次期監督候補アギーレは本当に「攻撃的」なのか?

  • 中山淳●文 text by Nakayama Atsushi photo by AFLO

「日本らしいサッカーということで、アンダーカテゴリーでもボールを速く動かし、ピッチを広く使いながら、アグレッシブな速い攻めのサッカーをやってきた。それは間違いじゃない」

 コロンビア戦の翌日、イトゥの合宿所で行なわれたワールドカップ総括会見の檀上でこう語ったのは、原博実日本サッカー協会専務理事(兼技術委員長)だ。そして、退任が決まったアルベルト・ザッケローニの後任選びについて、その席でこうも話している。

日本代表監督に就任間近と報じられているメキシコ人のハビエル・アギーレ日本代表監督に就任間近と報じられているメキシコ人のハビエル・アギーレ「ザッケローニ監督がやってきた戦い方を、五輪、U−20、U−17でも取り入れてやっている。目指している方向性は、結果どうこうで変えるものではないと、個人的に思います」

 要するに、ワールドカップの結果で路線を変えることはせず、ザッケローニのスタイルを継承できるような指導者を後任に選ぶということである。その後、原氏はメキシコ人のハビエル・アギーレをリストアップ。すでにアギーレとは基本合意に達し、近々正式に代表監督就任が発表される運びという。

 そこで注目したいのは、監督アギーレのスタイルだ。

 そもそも、ザッケローニのサッカー自体を抽象的にしか語っていない現状において、果たしてアギーレのサッカーがザッケローニ路線なのかどうか、検証が難しいところである。ただ、少なくともファンの間で共通認識となっている「攻撃的」というイメージに焦点を絞ってみると、アギーレのスタイルとのギャップを感じてしまう。それは、アギーレが過去にスペインのクラブを率いた時代を見れば、よく分かる。

 まず、アギーレが初めて指導者として手腕を高く評価されたのは、2002−03シーズンから率いた古巣オサスナ(スペイン)時代である。

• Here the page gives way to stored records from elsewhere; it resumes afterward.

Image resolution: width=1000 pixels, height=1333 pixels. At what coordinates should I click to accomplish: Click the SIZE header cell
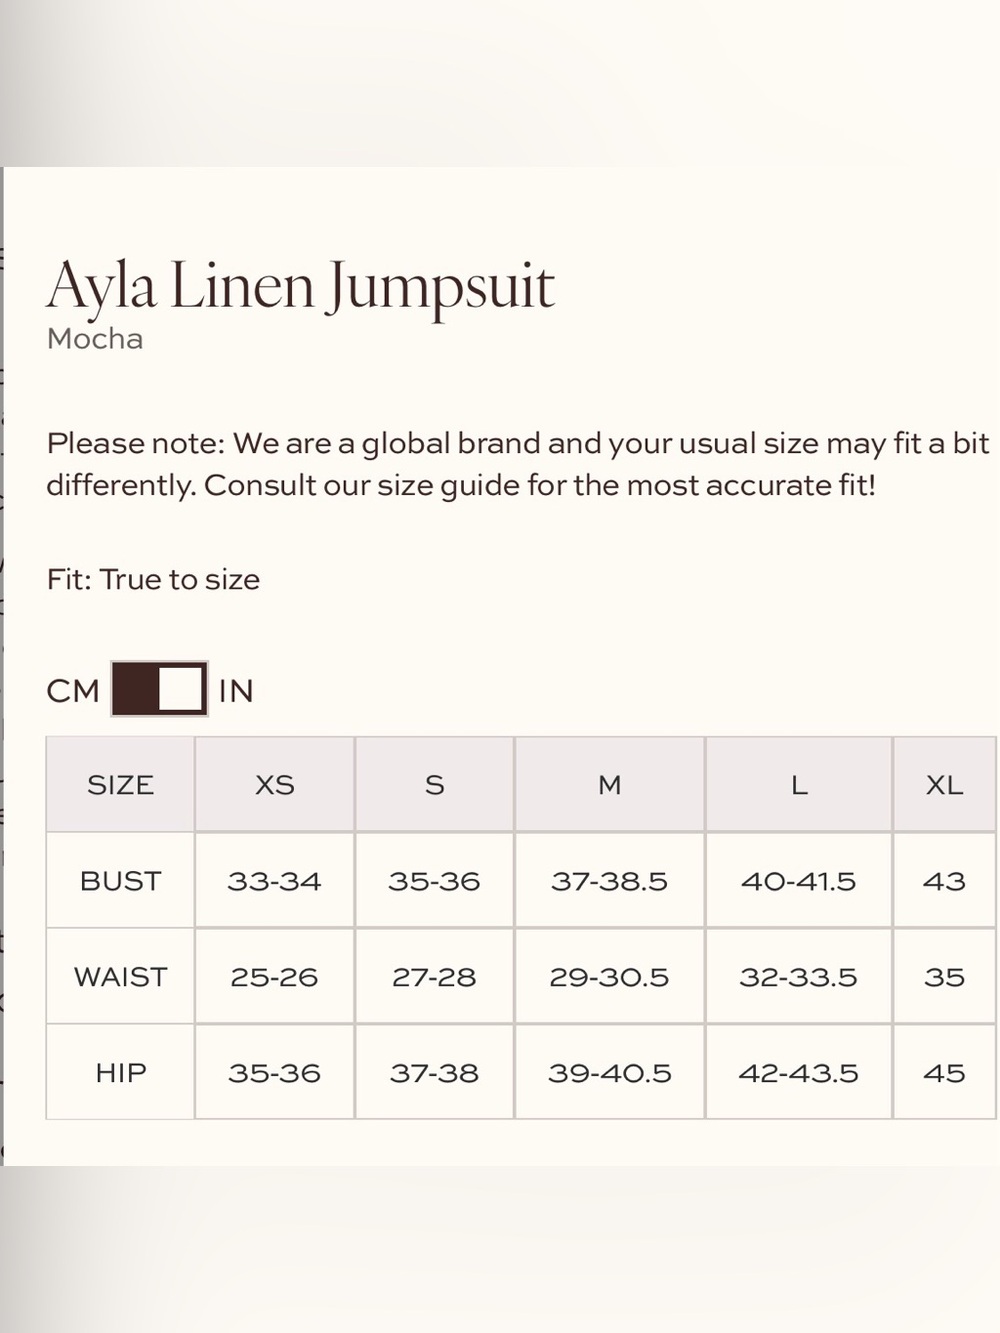(120, 785)
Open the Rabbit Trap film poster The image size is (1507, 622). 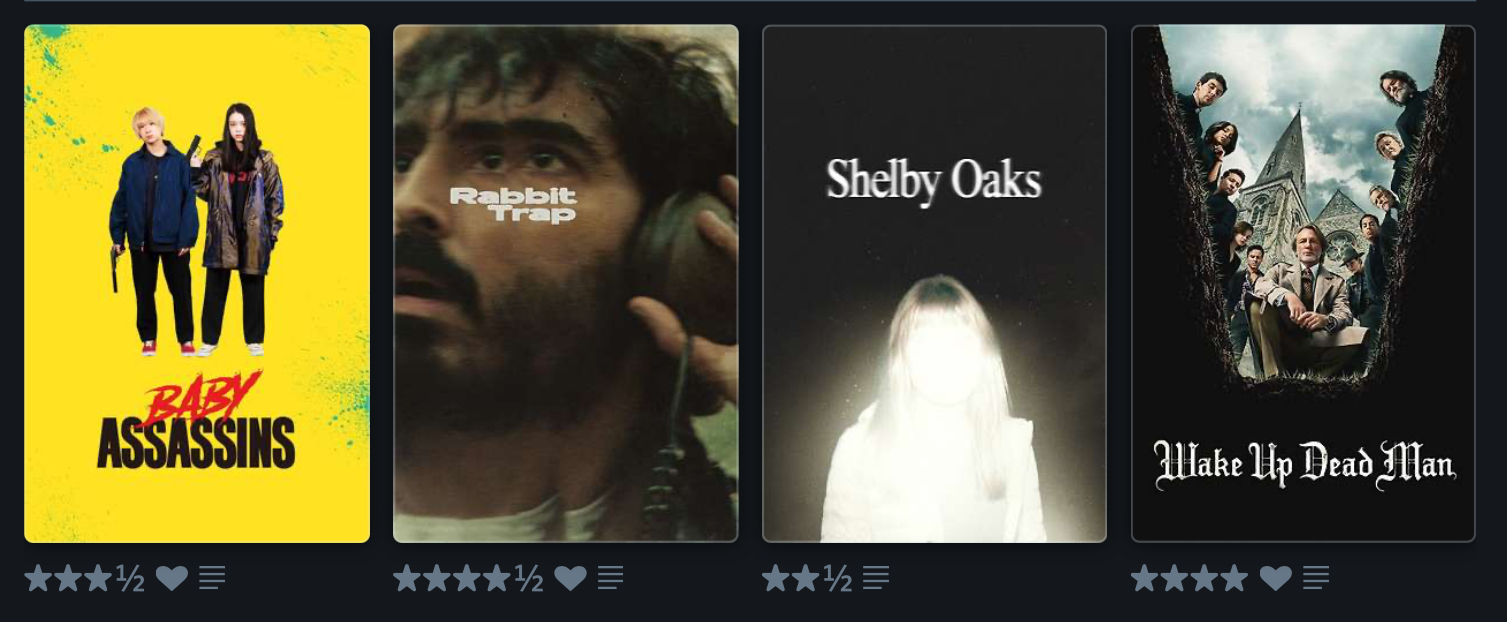pyautogui.click(x=566, y=283)
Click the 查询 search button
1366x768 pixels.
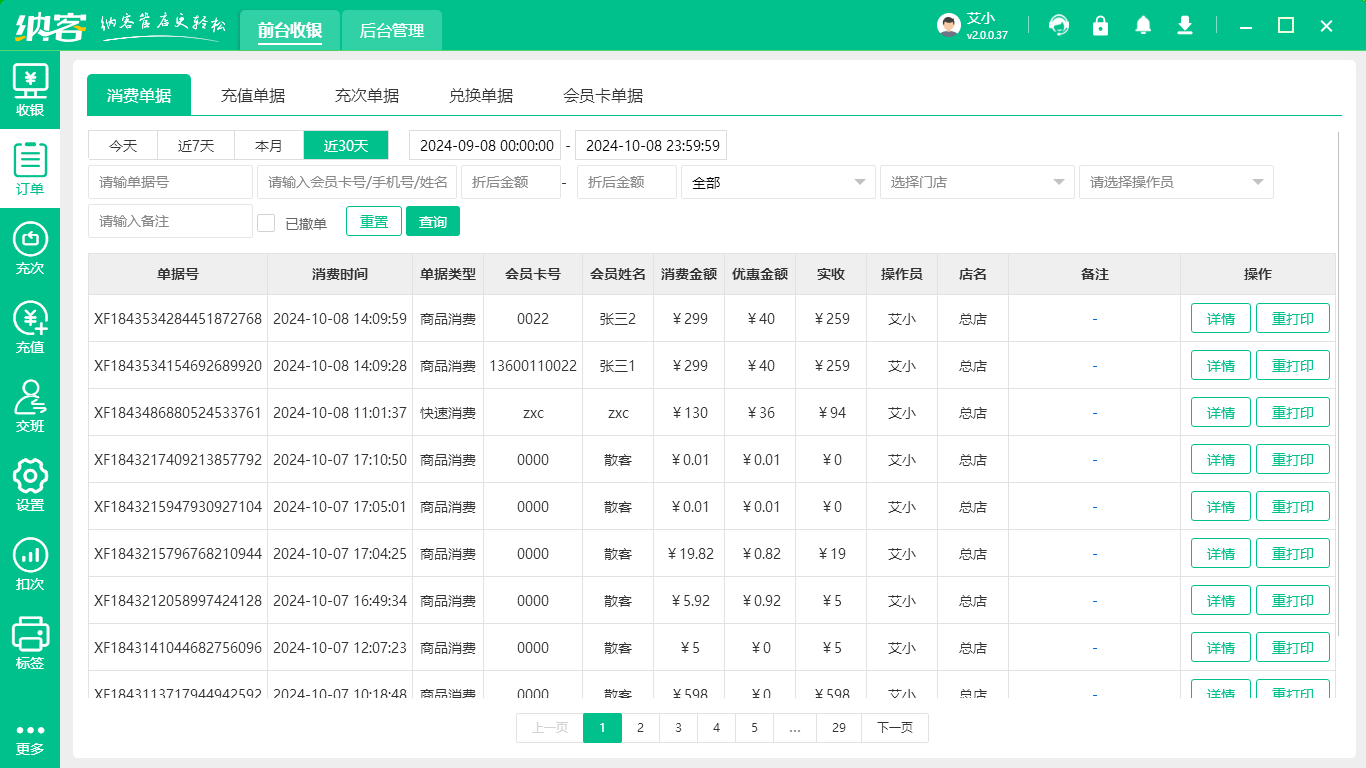433,221
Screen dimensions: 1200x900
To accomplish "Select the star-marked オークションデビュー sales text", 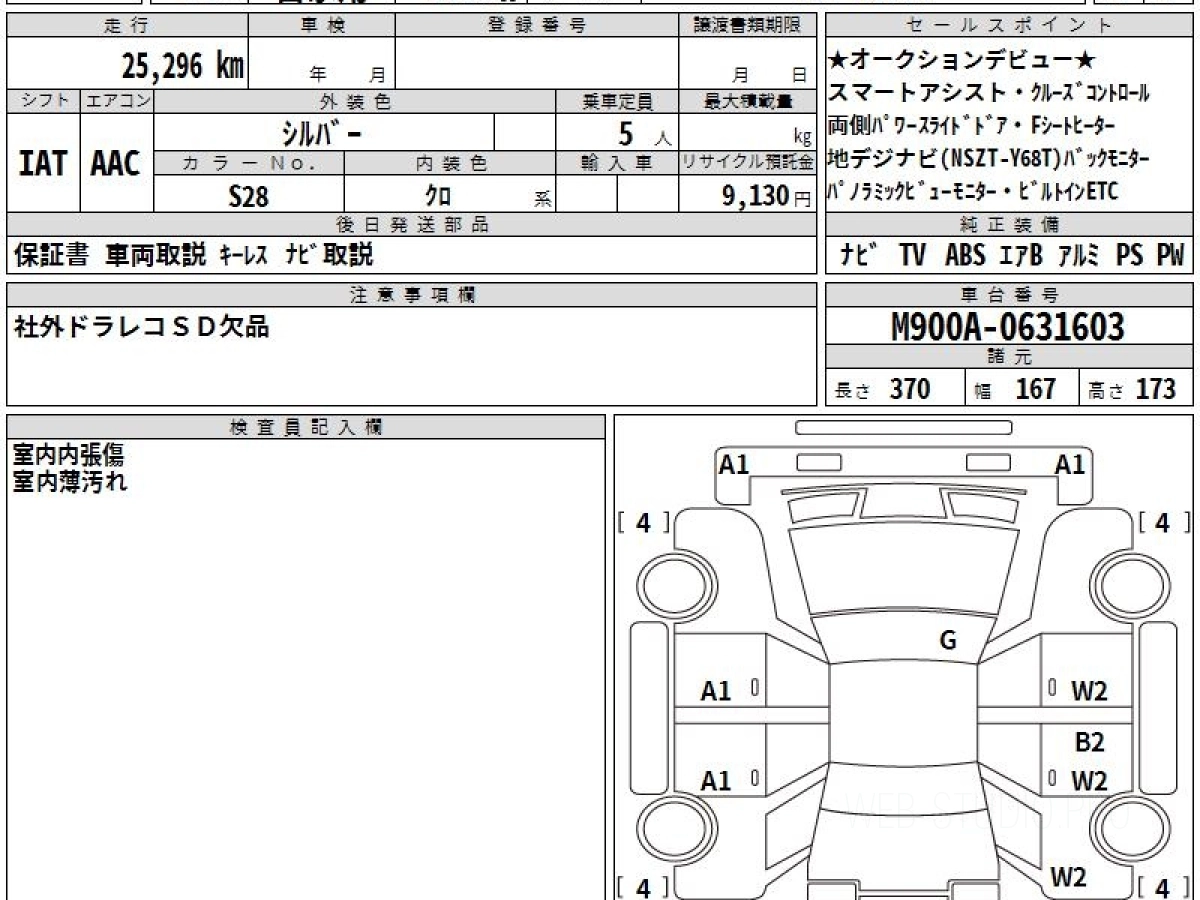I will pyautogui.click(x=962, y=60).
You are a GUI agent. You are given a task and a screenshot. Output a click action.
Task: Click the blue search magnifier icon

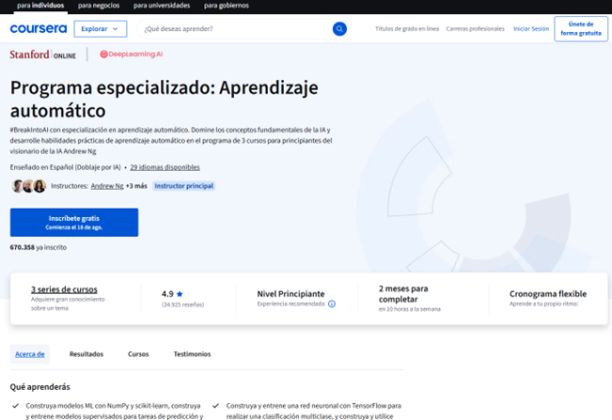(x=339, y=29)
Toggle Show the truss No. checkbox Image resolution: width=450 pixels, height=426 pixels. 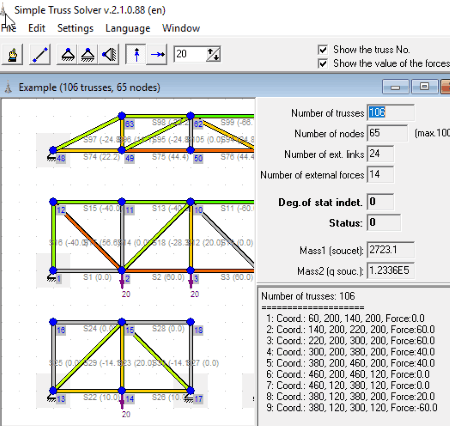[322, 50]
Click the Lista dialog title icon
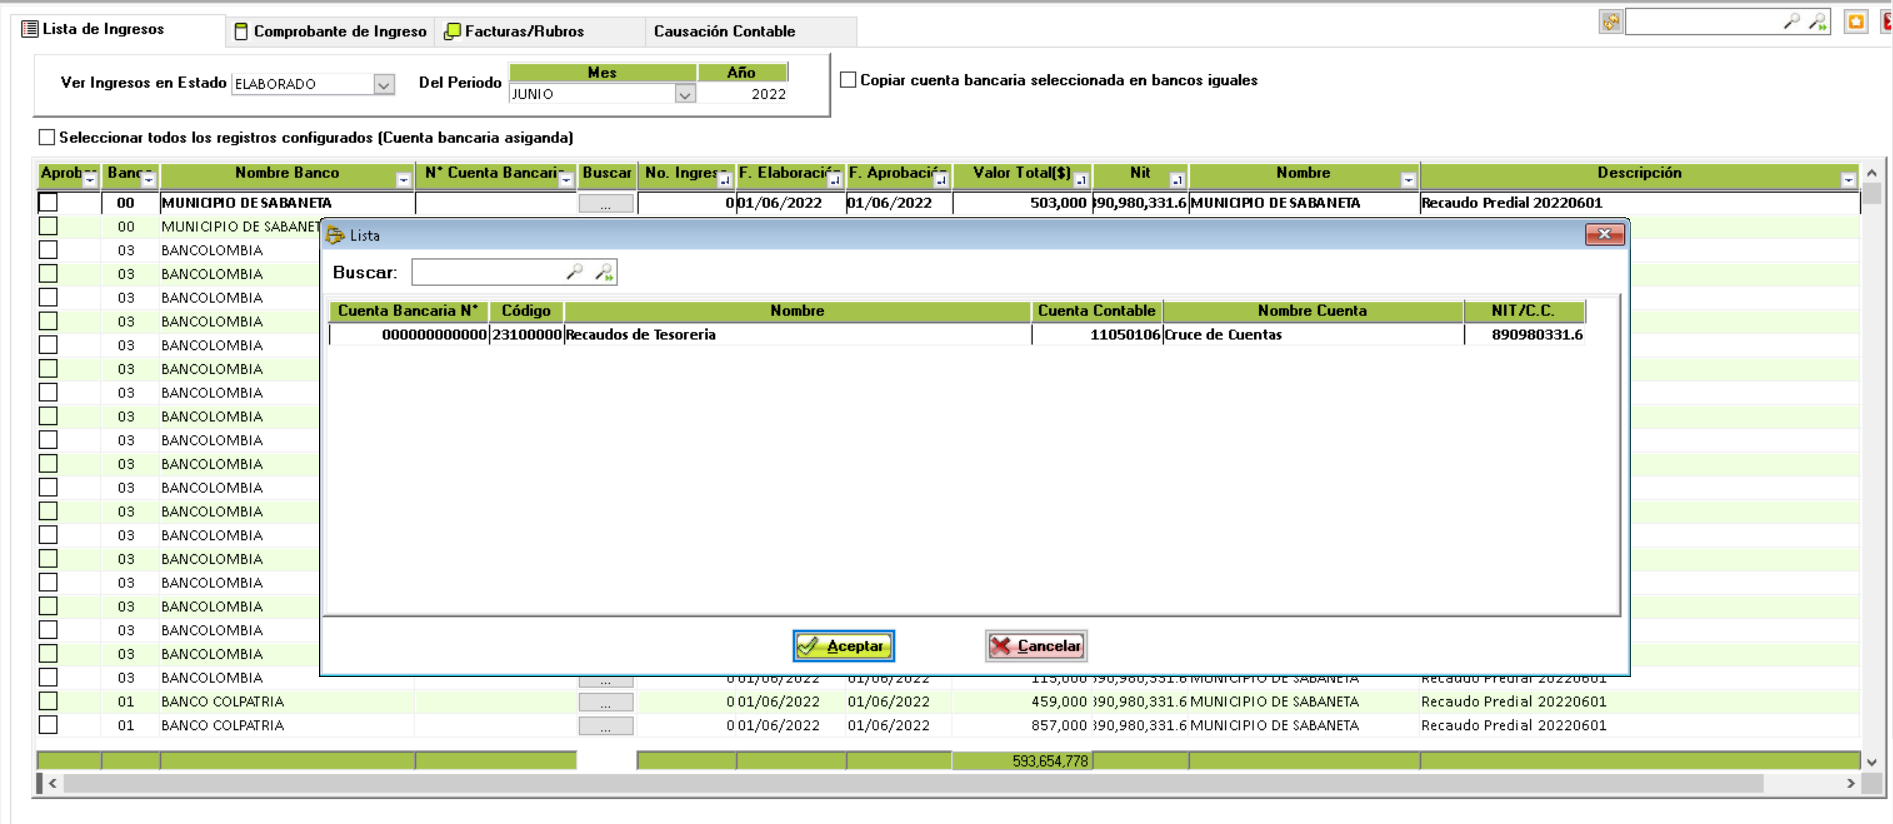The width and height of the screenshot is (1893, 824). pos(336,235)
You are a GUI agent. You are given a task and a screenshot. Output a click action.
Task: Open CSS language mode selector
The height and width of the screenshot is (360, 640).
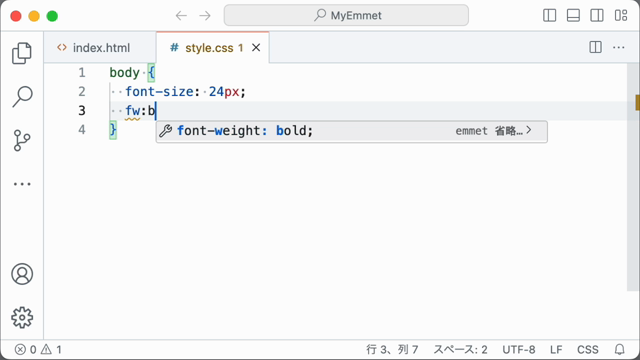click(x=588, y=349)
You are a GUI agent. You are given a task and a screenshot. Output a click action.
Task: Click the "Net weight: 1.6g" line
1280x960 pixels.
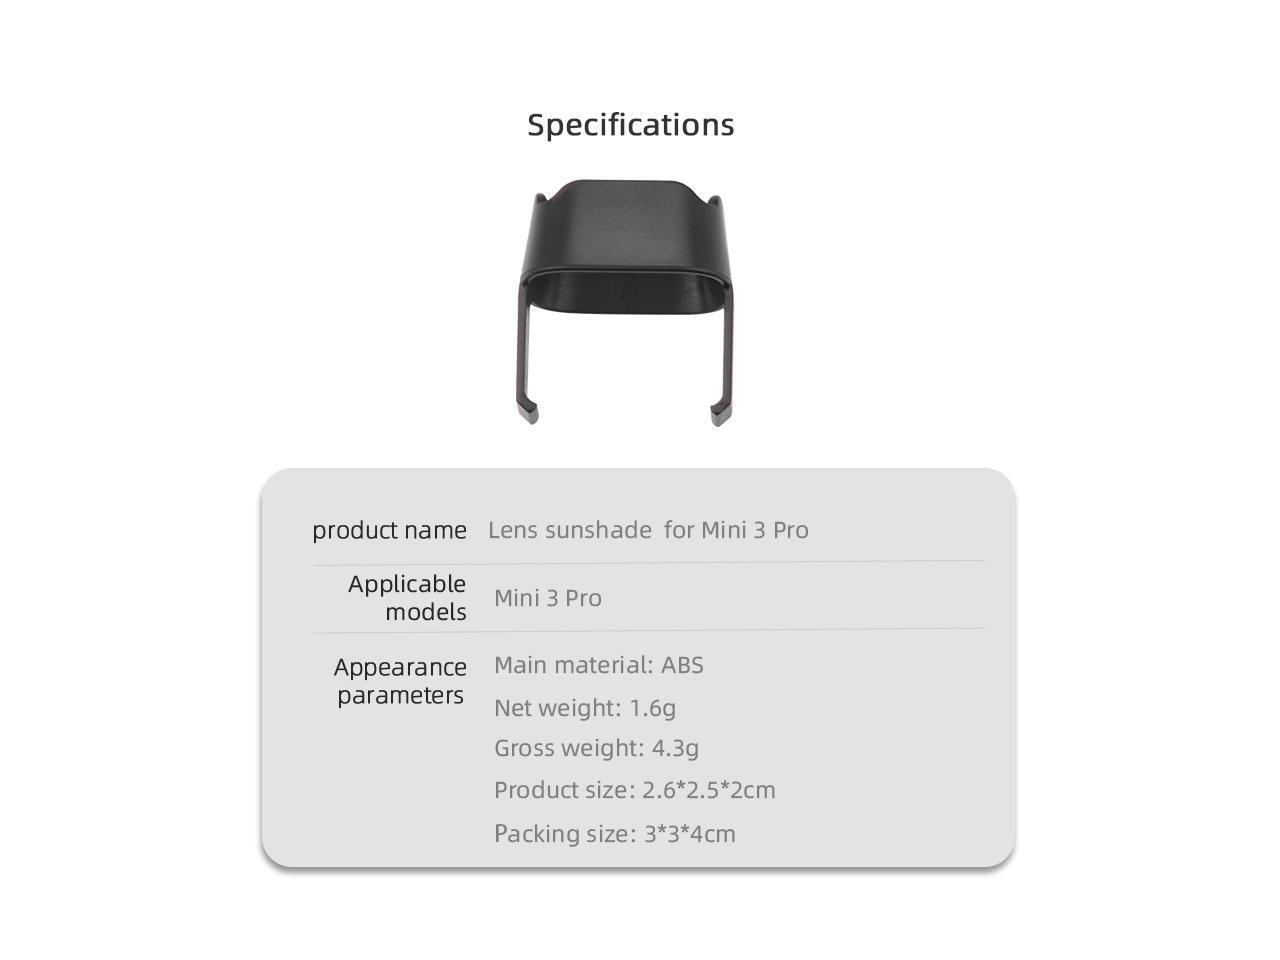pyautogui.click(x=584, y=708)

 当時エレベータークラブ(※)だったオサスナを就任初年度に1部残留へ導くと、その翌シーズンにはリーグ前半戦で上位争いをするチームにまで躍進させている。終盤で失速したため最後は13位に落ち着いたが、無名選手ばかりのチームを飛躍させたことで、スペイン国内では旋風として注目され、日本国内にもそれは伝わってきた。おそらく、原氏が指導者としてのアギーレに興味を持ったのも、その時代だと思われる。

※エレベータークラブ=上部リーグと下部リーグの昇降格を繰り返すクラブ。